Jouer du khomus est toujours une improvisation unique, propre à chaque interprète, à son humeur au moment de l’interprétation pour les auditeurs. Il est difficile, voire impossible, de décrire la beauté de la musique du khomus. Vous ne pouvez comprendre qu'après avoir écouté une performance live d'un khomusiste qui joue spontanément, intuitivement.
Les forgerons, les personnes les plus respectées, fabriquent des khomus. Les forces énergétiques et spirituelles positives de ces personnes, sont préservées dans leurs gènes et imprégnées dans la langue du khomus, elles renforcent ainsi l'énergie de la musique du khomus, créant une vague de vibrations puissantes, vivantes, dotées d'un gigantesque pouvoir magique, ouvrant sur des opportunités créatives irrévélées pour la personne qui joue. C'est tout naturellement que les enfants participants au concours « Les sons enchanteurs de Khomus » se sont révélés et exprimés dans leurs œuvres : peintures et compositions. »
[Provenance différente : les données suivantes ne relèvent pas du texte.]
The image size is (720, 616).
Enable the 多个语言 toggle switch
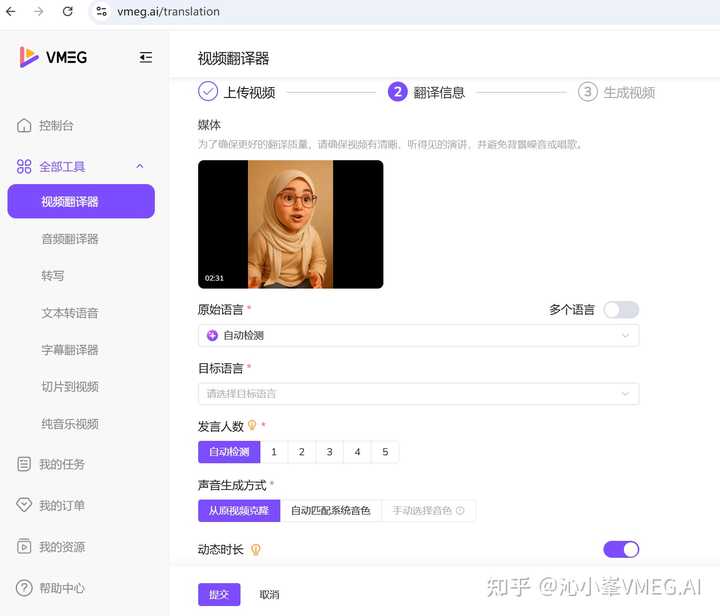(620, 310)
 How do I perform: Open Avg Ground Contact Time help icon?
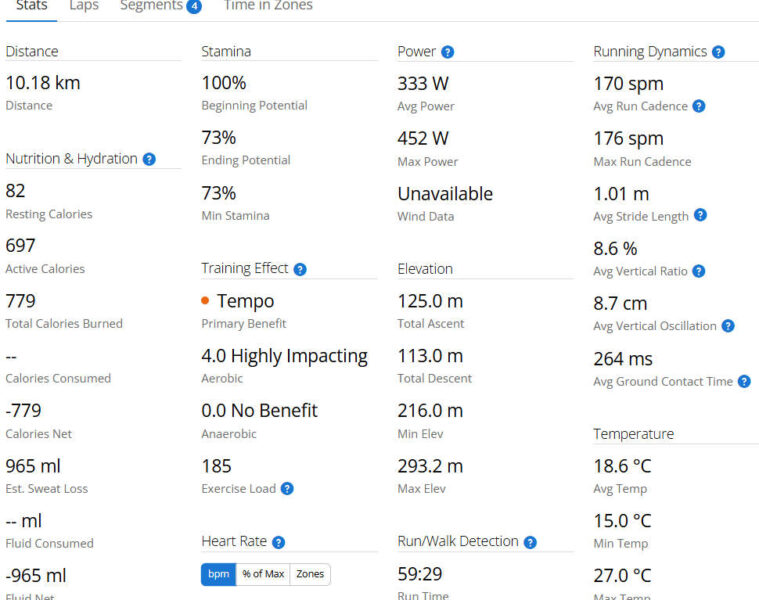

« Jouez du khomus, étudiez l'histoire du khomus, écoutez la musique du khomus, créez de la musique avec le khomus et pourquoi pas participer à des concours ! Et j'en suis sûr, vous ressentirez une réelle et profonde joie en communiant avec cette magie, vous ressentirez de la fierté pour votre peuple qui a préservé cet art magique pour toute la civilisation mondiale. »
1 PLAY THE KHOMUS, Spiridon Shishigin, 2015 (méthode d’initiation au khomus)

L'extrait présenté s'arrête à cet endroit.